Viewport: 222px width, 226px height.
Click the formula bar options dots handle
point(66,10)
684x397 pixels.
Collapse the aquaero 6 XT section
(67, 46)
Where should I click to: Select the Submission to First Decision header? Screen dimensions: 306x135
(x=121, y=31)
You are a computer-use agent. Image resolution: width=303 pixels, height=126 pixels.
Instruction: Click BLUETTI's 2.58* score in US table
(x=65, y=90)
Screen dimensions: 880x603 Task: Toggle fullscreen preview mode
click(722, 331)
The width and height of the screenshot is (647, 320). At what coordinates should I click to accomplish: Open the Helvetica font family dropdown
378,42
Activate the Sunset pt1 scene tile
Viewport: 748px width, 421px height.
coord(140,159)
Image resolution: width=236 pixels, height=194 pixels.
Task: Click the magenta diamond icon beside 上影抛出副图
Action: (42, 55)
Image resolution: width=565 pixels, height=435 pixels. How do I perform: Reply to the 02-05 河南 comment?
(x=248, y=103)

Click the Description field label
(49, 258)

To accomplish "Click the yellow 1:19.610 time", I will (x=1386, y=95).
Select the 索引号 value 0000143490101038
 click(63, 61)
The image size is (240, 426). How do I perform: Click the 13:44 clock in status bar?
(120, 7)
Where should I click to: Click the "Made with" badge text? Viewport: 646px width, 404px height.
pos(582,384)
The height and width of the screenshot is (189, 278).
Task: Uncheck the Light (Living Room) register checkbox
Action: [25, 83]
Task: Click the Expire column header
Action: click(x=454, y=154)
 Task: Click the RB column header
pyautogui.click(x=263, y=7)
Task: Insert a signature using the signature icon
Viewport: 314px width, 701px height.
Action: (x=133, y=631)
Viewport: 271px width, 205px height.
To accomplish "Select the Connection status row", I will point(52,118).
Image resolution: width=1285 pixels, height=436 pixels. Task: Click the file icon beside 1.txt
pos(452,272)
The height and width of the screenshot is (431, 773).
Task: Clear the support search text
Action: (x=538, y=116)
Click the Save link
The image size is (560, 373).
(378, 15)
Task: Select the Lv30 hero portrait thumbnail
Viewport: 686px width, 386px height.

> [EXERCISE REQUIREMENTS]: Return each line from the entries above that includes "will".

> [SOLUTION FOR THIS PROBLEM]:
To accomplish "Click the yellow 1:19.610 time", I will (x=1386, y=95).
To accomplish "Select the Connection status row", I will point(52,118).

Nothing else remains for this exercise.